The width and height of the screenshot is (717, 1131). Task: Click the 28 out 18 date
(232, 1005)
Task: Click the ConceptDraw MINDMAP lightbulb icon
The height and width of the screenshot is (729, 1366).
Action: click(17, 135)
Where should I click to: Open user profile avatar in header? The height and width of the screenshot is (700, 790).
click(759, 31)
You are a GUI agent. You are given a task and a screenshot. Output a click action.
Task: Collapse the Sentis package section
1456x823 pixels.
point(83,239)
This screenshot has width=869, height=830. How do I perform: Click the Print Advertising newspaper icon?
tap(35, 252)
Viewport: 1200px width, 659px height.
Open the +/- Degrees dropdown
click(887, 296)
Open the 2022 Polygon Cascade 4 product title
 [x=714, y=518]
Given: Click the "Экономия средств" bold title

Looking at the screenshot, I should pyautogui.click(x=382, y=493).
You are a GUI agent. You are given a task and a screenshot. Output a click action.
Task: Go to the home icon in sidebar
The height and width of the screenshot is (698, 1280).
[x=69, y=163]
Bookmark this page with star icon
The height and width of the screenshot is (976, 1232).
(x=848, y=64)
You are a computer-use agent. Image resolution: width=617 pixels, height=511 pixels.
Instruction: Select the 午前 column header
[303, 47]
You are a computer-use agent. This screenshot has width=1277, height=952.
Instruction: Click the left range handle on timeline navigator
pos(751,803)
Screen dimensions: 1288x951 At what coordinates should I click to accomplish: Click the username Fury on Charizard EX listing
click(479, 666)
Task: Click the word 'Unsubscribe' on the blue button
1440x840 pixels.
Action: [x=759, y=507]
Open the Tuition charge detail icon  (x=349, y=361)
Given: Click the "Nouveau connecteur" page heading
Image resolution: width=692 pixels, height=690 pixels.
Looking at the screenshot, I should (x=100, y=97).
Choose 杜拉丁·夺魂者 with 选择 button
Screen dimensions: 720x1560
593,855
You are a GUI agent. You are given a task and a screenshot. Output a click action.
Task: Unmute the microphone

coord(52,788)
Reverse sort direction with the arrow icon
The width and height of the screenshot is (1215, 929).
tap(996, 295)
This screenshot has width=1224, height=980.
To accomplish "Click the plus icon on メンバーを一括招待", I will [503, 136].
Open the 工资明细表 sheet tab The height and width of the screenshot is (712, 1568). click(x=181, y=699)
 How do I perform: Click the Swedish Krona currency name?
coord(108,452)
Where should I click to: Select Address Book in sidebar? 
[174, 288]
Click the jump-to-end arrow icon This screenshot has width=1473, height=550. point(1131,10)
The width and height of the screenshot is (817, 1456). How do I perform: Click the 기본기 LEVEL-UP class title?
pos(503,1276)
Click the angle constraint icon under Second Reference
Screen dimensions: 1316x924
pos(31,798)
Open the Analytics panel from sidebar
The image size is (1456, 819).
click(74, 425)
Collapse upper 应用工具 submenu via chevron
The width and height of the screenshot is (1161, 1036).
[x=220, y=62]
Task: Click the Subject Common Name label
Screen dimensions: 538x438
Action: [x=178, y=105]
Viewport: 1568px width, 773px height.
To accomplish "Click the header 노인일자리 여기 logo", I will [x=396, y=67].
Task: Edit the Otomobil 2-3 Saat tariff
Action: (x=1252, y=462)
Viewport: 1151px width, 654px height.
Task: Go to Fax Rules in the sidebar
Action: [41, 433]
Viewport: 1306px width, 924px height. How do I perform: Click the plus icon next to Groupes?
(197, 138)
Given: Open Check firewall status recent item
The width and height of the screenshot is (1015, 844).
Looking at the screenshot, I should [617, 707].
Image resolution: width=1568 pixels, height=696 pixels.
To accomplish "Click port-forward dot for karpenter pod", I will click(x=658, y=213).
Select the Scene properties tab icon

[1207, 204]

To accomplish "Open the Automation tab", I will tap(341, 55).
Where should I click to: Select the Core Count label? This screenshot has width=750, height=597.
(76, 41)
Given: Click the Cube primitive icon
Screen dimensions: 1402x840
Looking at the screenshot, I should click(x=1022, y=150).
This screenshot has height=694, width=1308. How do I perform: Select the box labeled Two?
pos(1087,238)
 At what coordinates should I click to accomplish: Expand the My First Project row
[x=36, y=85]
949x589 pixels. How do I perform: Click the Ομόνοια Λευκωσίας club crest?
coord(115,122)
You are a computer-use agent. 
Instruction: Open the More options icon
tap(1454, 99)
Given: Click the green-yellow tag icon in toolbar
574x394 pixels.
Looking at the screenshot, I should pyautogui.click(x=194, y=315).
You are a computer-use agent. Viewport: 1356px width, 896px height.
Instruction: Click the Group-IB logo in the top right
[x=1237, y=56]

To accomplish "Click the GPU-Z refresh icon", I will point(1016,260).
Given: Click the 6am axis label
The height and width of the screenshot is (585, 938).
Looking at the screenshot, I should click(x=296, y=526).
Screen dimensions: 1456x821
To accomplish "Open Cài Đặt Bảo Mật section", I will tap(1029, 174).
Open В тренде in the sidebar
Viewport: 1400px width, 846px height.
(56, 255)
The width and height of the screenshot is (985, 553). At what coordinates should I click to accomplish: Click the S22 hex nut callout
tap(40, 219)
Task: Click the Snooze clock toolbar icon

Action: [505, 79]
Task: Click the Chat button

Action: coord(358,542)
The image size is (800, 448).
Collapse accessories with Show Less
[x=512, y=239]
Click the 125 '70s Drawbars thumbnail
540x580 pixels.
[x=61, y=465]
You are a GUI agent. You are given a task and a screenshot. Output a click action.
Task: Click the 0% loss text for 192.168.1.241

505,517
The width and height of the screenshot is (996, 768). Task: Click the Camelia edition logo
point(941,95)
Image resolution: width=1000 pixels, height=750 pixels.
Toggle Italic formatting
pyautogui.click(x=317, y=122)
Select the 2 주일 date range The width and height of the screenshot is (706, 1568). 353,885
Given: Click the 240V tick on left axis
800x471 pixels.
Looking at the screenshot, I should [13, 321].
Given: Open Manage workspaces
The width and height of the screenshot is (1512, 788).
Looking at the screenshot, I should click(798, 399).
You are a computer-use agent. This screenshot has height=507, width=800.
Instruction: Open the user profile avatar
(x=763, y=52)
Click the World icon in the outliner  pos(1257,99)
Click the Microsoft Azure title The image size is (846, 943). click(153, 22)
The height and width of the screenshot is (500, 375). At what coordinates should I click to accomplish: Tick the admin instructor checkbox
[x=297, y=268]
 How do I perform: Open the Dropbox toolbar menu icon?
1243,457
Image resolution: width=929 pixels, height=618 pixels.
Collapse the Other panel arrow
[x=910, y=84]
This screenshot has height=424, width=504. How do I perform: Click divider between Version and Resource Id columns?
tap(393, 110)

_Instructions to follow_
Reproduce the lines that begin at the line containing "You are a computer-use agent. Viewport: 1356px" and end after the line containing "I will point(1016,260).", requests included, with 124 added to every coordinate in the answers.

_Reply_
You are a computer-use agent. Viewport: 1356px width, 896px height.
Instruction: Click the Group-IB logo in the top right
[x=1361, y=180]

To accomplish "Click the GPU-Z refresh icon", I will point(1140,384).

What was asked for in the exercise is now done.